The keys to the van to go to the in-laws for suggestions?  Inside the house.
So after wandering around the house barefoot, wet, and clueless for approximately 45 minutes with the children saying things like, “My baked potatoes are gonna burn!”  “What happens if the spaghetti catches on fire?”  “Are we gonna get to spend the night outside?”  “Can we camp out tonight?”  “Are we gonna die out here?”
We decide that the best solution, the best now, is to go on and fully break that already cracked window in the bedroom.  With a heavy heart I slammed it with a gardening tool, reached inside, unlocked the window, and became the hero to excited exclamations such as, “You did it!!”
Realizing then that the window was directly above our bed.  The bed that I would be drifting off to sleep in approximately 3 hours was covered in shards of glass. 
Dinner was salvaged.  The children were fed, bathed, and put to bed.  Our bed was vacuumed out, sheets changed, and the window blocked with a sheet of wood and ironically, the wooden bar that started the whole thing.
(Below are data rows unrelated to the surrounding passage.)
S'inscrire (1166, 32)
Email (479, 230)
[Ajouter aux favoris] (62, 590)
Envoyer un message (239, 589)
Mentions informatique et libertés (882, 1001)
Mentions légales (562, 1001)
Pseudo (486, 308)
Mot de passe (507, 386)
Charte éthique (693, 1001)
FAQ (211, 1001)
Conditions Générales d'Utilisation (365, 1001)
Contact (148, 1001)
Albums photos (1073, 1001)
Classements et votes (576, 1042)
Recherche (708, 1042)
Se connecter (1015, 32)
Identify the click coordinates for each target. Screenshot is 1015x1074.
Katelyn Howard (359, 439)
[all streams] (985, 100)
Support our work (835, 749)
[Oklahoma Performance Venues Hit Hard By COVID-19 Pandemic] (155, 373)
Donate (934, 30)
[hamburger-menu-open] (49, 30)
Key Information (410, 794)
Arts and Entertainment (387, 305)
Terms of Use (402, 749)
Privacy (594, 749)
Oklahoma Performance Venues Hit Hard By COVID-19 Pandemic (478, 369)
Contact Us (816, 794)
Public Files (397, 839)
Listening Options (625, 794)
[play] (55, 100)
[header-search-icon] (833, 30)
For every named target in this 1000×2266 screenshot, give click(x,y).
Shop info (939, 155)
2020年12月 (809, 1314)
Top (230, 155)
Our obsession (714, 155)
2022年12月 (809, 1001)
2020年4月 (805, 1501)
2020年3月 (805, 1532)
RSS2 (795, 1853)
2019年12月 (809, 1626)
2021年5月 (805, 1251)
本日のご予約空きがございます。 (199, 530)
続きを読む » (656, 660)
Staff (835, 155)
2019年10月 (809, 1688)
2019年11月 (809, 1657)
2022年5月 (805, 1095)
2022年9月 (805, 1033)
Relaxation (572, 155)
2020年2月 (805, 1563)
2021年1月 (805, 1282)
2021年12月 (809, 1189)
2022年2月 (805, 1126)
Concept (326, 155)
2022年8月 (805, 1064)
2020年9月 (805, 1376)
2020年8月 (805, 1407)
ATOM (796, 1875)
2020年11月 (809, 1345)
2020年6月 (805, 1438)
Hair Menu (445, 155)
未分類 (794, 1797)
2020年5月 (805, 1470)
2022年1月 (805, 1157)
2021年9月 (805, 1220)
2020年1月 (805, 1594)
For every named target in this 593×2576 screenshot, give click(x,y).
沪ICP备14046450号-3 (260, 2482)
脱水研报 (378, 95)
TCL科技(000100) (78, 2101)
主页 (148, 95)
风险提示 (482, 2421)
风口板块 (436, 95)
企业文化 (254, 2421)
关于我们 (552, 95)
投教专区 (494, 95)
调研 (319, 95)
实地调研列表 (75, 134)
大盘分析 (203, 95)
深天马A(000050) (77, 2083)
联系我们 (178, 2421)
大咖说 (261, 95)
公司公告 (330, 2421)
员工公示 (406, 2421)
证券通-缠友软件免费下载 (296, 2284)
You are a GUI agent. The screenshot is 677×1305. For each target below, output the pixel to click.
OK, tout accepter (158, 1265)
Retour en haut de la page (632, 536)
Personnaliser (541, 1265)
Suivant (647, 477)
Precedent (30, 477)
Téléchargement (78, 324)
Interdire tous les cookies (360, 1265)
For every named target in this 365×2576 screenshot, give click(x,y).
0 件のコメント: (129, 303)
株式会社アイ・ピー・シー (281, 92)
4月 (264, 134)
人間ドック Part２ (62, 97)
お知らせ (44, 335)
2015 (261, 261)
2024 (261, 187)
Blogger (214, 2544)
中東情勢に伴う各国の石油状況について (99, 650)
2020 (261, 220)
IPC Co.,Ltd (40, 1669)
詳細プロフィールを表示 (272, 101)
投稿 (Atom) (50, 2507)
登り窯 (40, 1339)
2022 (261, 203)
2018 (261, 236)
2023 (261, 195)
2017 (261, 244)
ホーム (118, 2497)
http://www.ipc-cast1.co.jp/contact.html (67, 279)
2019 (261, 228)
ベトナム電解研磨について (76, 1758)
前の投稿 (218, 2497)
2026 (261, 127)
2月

And with the daylight of the next day came a new perspective.  The wood in the window makes it nice and dark for snoozing.  Our elderly neighbors bought a new computer and wanted my honey to help them with it – and insisted on giving us $50 cash.  The window was already gonna have to be replaced.  The sheets were in desperate need of washing.  At least the non-secured window is in our room now – just makes me feel better that it’s no longer the kids’ room. 
And we know that our feeble attempts at keeping the house secure are effective.  At least for non-criminal types like ourselves.